My suggestions for uS/cm go something like this:
400 to 600 early veg
800 to 1000 mid veg
1000 to 1500 late veg
1000 to 1200 stretch
1200 to 1350 flower initiation
1400 to 1600 mid flower
1700 to 2000 PK boost late flower
1400 to 1600 swelling phase
1000 to 1600 ripening phase

Stay within these ranges (never over 1000ppm) and you will have success with 90% of unfamiliar strains. As we all know, once you get a grow or two under your belt you can tailor the EC levels to perfection for you particular phenotype. These levels are just a very rough guideline I used to good result; individual experience may vary. Also, I alternate those low strength, about 400 to 500ppm, organic feedings between higher strength feedings and I'm always watching that EC to make sure it is within a reasonable deviance from the solution I am using. If I have to, I'll get as much as 1:1 runoff (4L in, 2L out) or more to get that runoff to resemble my solution. I want the media to have the nutrient ratios I am providing and not what has been unused and has built up over time.

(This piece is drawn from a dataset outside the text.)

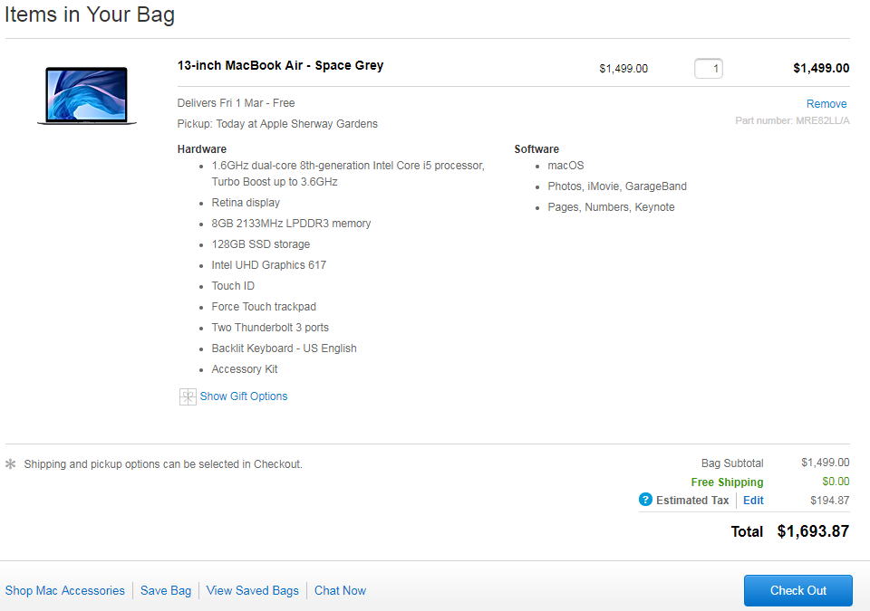The height and width of the screenshot is (611, 870).
Task: Open Shop Mac Accessories
Action: point(65,590)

Don't underestimate the strength of a quick Epsom Salt and Kelp Extract foliar spray if you start to see the meat of the leaves yellowing midway down the plant. Sometimes it can make all the difference to keep your foliage healthy and help your plant balance out the cation levels as more potassium is introduced and nitrogen levels are cut back.

Botanicare CNS 17 is my next "experiment" (I know... once I finally get something figured out I move on...) and I'm hoping to run much less shit with their 1 parter. No more Cal-Mag Plus. No more Liquid Karma. Keeping the Silicon for sure, and the Hydroplex, but no more Advanced nutrients. I'll keep the BioWeed around for foliar sprays and would like to try out their Sweet Citrus to go with my Kiwi-Lime Sensi Star Mutant Phenotype.

Anyway. Good luck with the Canna. It most definitely is not complete as a stand alone system. I hope my nutrient calculator will help you better understand how adding just 1ml extra of Cal-Mag Plus could be the big difference maker. I hope all this helps!!!